Exercise goal – Locate the line that contains "You are a GUI" in the data that follows. Copy it and every subsequent line to the end, exactly, excluding pictures.

BEGIN Records for the task

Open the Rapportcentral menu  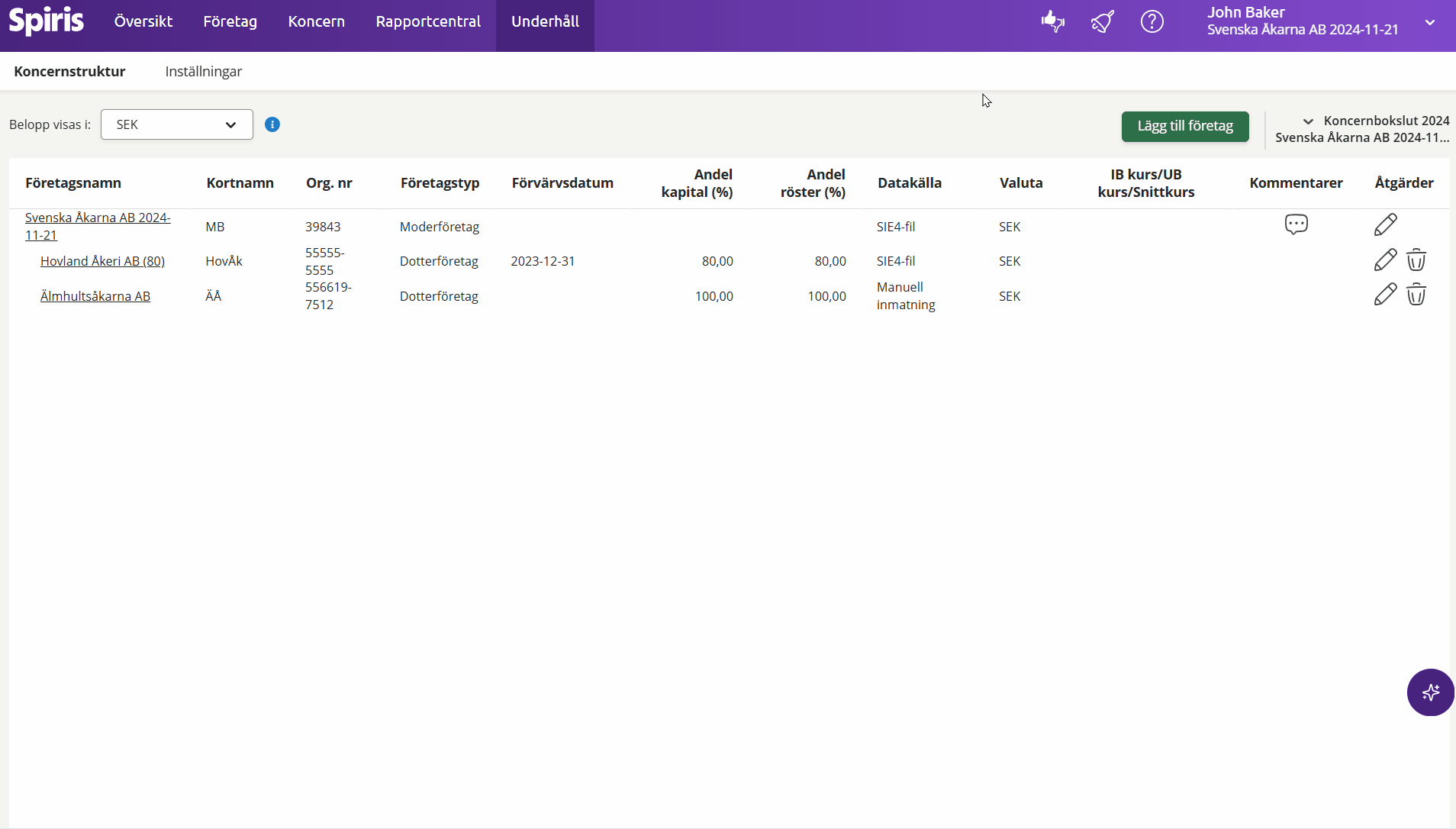click(428, 21)
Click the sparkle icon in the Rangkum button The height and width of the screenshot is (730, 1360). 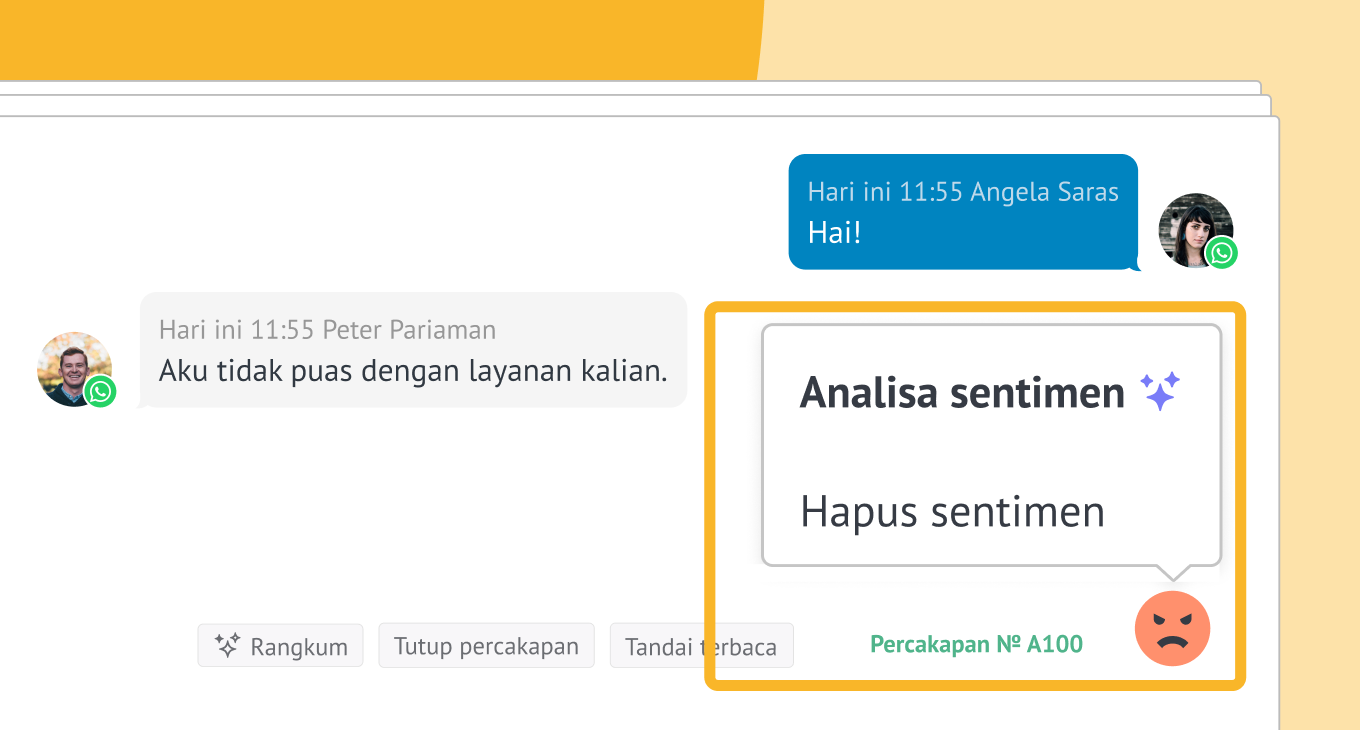tap(227, 646)
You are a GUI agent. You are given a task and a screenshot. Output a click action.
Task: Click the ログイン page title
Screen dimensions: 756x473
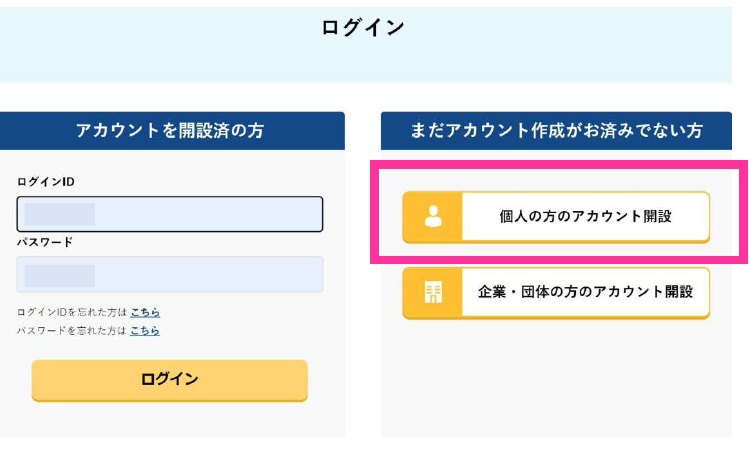click(x=363, y=27)
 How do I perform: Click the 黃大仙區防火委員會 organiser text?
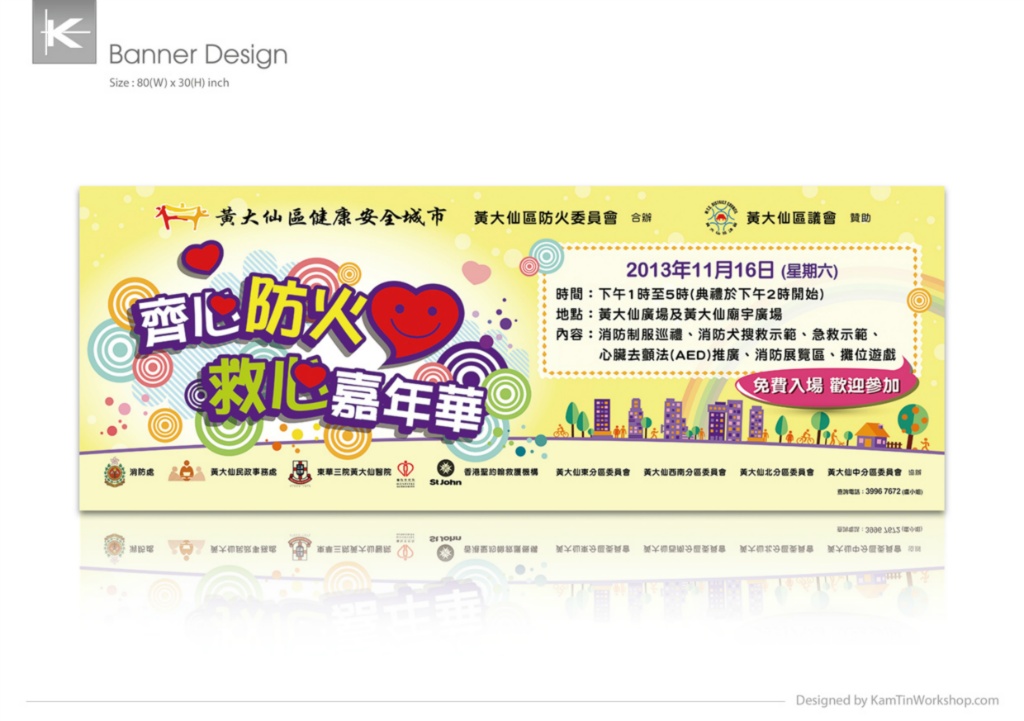pyautogui.click(x=545, y=217)
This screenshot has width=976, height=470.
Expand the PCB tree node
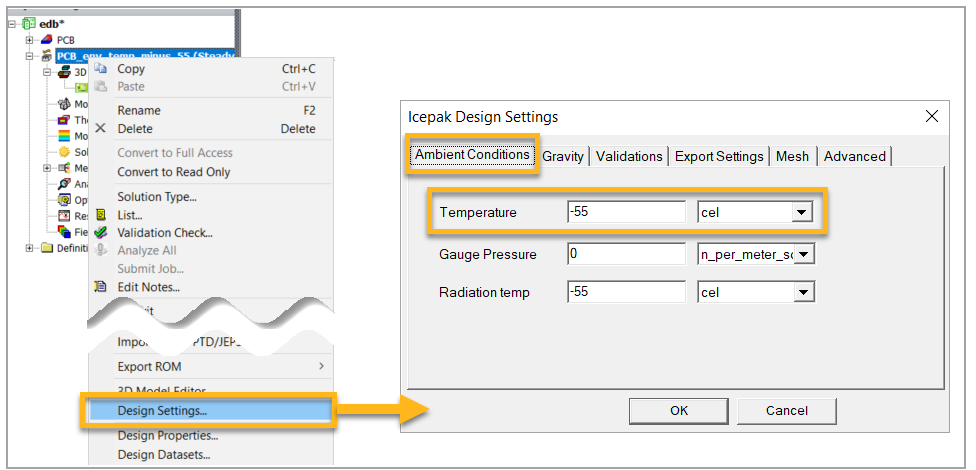(30, 40)
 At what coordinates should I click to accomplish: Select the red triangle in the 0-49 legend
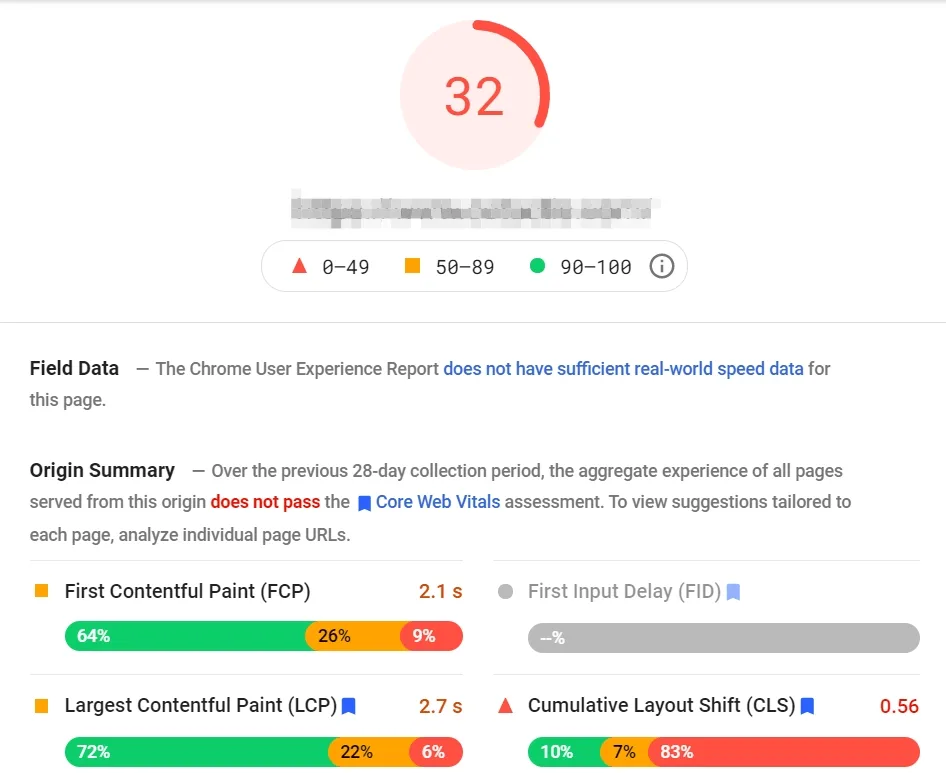click(x=298, y=266)
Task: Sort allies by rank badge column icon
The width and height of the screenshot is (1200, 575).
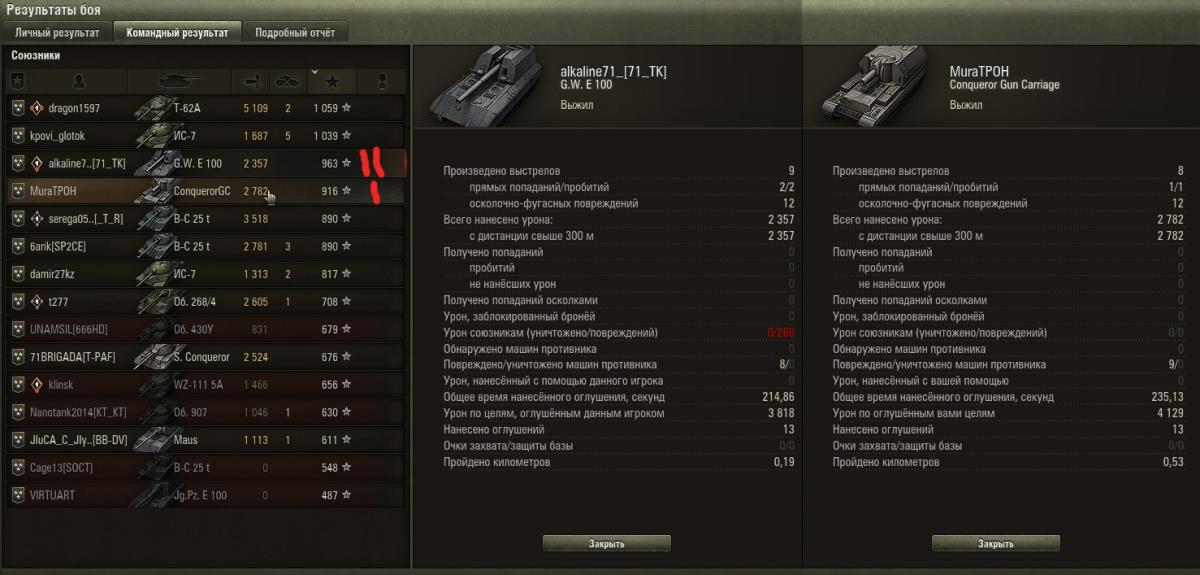Action: [x=18, y=80]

END Records for the task

Task output –
You are a GUI agent. You are given a task and a screenshot. Output a click action.
Task: Click the ログイン page title
Screen dimensions: 756x473
click(x=363, y=27)
 How do I perform: Click the 黃大仙區防火委員會 organiser text?
pyautogui.click(x=545, y=217)
This screenshot has width=976, height=470.
Expand the PCB tree node
(30, 40)
 At what coordinates should I click to accomplish: Select the red triangle in the 0-49 legend
click(x=298, y=266)
Task: Sort allies by rank badge column icon
The width and height of the screenshot is (1200, 575).
Action: [x=18, y=80]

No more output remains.